Doce Ángulos con Luis Sánchez
Como no acordarse de Juan Velasco en este octubre lánguido y carente de milagros, tras varias décadas sin un presidente del que se pueda hablar con respeto. Vizcarra es la imagen que en estos días limpian las encuestadoras, pero antes hemos tenido los PPK, los Humala, los García, los Toledo, los Fujimori.
Los Fujimori se enorgullecen de haber deshecho en diez años lo que la revolución del general Velasco había conseguido en apenas 7. En 1990 había 186 empresas del estado en electricidad, hidrocarburos, minería, telecomunicaciones, vivienda y saneamiento y vivienda, transporte. Cubrían el 30% del PBI, generaban ingresos para el país, daban empleo estable a unos 200 mil peruanos.
Cuando se terminaron de vender el año 2001, el estado recibió unos US$ 6767 millones, pero solo en la corrupción – la apropiación de fondos públicos- en la década de los Fujimori, se estima que se perdieron entre 14 000 y 20 000 millones de dólares.
Los ingresos de la venta de las empresas se esfumaron. Fue el inicio de la corrupción estatal a escala interminable. Siguieron los “contratos-ley” que los cerebros fujimoristas fraguaron en la Constitución del 93. Desde entonces el país drena capital a los inversionistas extranjeros, año tras año, en los mejores años del precio del cobre, sin que nadie pueda pararlo.
Esos contratos inauguraron la era Odebrecht de la política peruana, la corrupción de todos los expresidentes. Hay derecho entonces a preguntarse, ¿de qué se enorgullecen los privatizadores? Si Velasco no habría nacionalizado esas empresas no se sabe qué habrían tenido para vender, ni si hubieran tenido alguna idea para gobernar.
Con la toma de la Brea y Pariñas el 9 de octubre del 68, la revolución de Velasco marcó un sentido de dignidad nacional. Mostró que el Perú podía manejar sus recursos naturales sin ceder un gramo de soberanía a los negociantes extranjeros, lo que ocurría propiamente desde la colonia.
Las privatizaciones llevaron al país a la situación anterior. Los recursos naturales han vuelto a manos de los expoliadores, esta vez en nombre del “libre mercado”, la “globalización”, la “eficiencia”, y todas esas palabras que se han probado espectacularmente perniciosas en este grave momento del mundo.

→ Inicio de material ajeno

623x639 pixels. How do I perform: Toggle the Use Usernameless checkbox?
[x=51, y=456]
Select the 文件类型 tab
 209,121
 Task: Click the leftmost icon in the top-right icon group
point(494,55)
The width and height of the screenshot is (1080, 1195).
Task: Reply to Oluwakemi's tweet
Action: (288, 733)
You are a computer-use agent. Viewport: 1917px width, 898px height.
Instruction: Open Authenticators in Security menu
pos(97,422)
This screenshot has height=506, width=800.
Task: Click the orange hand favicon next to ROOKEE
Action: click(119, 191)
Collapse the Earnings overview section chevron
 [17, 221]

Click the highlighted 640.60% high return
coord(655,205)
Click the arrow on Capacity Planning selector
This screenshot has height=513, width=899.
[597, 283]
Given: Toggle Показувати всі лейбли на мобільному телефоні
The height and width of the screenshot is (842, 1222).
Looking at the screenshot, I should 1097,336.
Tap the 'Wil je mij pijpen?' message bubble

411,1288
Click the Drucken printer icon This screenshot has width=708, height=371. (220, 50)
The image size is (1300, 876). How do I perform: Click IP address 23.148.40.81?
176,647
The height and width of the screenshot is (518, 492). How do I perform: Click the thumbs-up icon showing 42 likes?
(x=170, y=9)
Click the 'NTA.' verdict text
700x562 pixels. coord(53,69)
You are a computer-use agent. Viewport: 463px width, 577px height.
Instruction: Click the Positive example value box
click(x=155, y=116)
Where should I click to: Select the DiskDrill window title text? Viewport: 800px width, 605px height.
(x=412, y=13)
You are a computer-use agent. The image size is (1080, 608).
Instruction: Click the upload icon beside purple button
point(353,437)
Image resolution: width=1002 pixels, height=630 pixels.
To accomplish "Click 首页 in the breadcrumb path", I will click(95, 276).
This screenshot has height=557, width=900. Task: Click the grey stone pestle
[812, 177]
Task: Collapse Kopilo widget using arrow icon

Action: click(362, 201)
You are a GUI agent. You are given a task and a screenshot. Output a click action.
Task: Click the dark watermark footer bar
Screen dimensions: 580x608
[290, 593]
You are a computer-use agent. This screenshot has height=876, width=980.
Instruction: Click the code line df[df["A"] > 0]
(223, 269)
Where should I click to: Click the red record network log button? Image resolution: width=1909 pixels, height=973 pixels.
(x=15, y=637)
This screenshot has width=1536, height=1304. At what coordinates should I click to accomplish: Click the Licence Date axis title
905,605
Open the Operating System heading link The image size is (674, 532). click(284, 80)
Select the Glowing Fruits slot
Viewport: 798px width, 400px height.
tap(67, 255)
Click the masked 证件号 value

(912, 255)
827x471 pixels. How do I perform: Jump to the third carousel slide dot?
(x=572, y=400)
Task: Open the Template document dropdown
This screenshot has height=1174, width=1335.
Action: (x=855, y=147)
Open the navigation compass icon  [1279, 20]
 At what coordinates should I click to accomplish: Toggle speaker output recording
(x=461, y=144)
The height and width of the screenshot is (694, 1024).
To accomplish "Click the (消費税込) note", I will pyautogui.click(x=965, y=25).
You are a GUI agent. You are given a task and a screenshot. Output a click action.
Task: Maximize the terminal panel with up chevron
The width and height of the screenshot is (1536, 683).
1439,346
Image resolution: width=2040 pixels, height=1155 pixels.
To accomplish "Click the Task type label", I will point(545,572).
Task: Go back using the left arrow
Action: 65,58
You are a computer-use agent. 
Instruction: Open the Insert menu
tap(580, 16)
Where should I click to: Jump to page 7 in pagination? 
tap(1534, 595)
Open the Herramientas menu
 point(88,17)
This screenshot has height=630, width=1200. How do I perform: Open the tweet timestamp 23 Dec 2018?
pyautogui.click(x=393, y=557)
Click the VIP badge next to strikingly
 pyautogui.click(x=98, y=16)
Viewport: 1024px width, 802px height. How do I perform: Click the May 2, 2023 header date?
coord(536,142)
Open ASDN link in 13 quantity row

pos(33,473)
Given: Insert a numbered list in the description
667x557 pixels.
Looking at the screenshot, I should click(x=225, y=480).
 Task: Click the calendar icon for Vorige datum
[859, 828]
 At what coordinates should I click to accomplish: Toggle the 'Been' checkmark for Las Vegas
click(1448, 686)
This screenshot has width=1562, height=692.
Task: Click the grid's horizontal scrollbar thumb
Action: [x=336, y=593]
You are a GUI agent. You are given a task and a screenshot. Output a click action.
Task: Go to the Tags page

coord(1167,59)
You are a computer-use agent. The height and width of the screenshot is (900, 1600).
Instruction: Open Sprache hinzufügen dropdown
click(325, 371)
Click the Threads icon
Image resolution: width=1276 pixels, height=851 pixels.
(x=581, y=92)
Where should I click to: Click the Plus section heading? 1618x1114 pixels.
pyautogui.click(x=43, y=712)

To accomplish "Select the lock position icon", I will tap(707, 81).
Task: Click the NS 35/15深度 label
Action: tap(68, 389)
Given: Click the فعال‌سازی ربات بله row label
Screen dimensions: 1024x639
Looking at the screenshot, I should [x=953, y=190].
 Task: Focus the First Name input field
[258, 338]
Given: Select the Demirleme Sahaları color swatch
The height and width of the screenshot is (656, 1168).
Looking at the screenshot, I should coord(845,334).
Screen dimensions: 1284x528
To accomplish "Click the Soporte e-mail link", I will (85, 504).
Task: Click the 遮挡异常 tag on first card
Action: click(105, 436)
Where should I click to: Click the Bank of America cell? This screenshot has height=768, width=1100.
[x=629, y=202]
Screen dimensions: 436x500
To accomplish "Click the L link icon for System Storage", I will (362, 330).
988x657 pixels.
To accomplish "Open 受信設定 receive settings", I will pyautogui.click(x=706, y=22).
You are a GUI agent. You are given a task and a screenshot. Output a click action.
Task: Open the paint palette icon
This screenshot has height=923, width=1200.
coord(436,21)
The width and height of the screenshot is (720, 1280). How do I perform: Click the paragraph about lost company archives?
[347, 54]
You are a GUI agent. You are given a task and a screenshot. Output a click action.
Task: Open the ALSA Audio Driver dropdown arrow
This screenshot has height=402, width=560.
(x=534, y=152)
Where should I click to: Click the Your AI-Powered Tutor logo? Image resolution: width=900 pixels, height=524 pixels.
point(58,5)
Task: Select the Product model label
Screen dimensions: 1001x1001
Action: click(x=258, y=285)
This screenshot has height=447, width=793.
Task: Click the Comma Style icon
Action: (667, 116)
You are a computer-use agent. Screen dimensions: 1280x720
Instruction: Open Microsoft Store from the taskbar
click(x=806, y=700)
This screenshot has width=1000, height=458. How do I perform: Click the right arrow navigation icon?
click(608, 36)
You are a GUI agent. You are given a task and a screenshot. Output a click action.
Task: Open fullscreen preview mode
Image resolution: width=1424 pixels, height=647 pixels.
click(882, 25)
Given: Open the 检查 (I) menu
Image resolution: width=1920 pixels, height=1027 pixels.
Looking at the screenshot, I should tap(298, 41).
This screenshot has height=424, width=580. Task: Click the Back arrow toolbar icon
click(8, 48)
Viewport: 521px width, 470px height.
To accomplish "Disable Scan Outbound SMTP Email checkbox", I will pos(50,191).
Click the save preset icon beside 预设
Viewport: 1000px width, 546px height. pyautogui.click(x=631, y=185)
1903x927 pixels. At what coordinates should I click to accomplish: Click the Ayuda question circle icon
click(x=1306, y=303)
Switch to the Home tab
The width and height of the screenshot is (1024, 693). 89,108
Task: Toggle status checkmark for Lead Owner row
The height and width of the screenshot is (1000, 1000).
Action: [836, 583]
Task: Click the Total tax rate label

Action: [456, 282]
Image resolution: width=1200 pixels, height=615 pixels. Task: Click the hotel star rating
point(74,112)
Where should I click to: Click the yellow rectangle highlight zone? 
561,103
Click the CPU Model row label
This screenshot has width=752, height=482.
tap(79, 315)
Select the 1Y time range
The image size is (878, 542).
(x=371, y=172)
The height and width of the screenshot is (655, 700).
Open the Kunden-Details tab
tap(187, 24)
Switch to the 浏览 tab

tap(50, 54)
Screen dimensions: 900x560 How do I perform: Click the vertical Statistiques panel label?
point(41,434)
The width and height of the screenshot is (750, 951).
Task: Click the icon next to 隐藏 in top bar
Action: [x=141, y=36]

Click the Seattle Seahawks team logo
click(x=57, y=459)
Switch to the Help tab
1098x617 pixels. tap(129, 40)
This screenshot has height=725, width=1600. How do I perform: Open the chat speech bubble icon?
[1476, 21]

Los inversionistas foráneos se favorecieron, es cierto, pero el país perdió capacidad de manejo de la producción y el bienestar nacional. La gente vive apretada, sin trabajo digno, sin salarios, sin espacio para sus negocios; sin educación sana, sin salud pública. A merced del coronavirus, de gobiernos que no saben qué hacer, y de privados que cosechan a río revuelto sin querer pagar sus impuestos.
Así frustraron los privatizadores el único proyecto de gobierno autónomo que la república pudo generar. Y se perdió la dignidad nacional. La película “La Revolución y la Tierra”, que en estos días puede verse en internet, lo recuerda. Buena ocasión para repasar la historia y recordar el sentido que la dignidad tuvo en los años de la revolución de Velasco. Los pueblos que no conocen su historia están condenados a vivir en el descalabro. Eso nos pasa actualmente.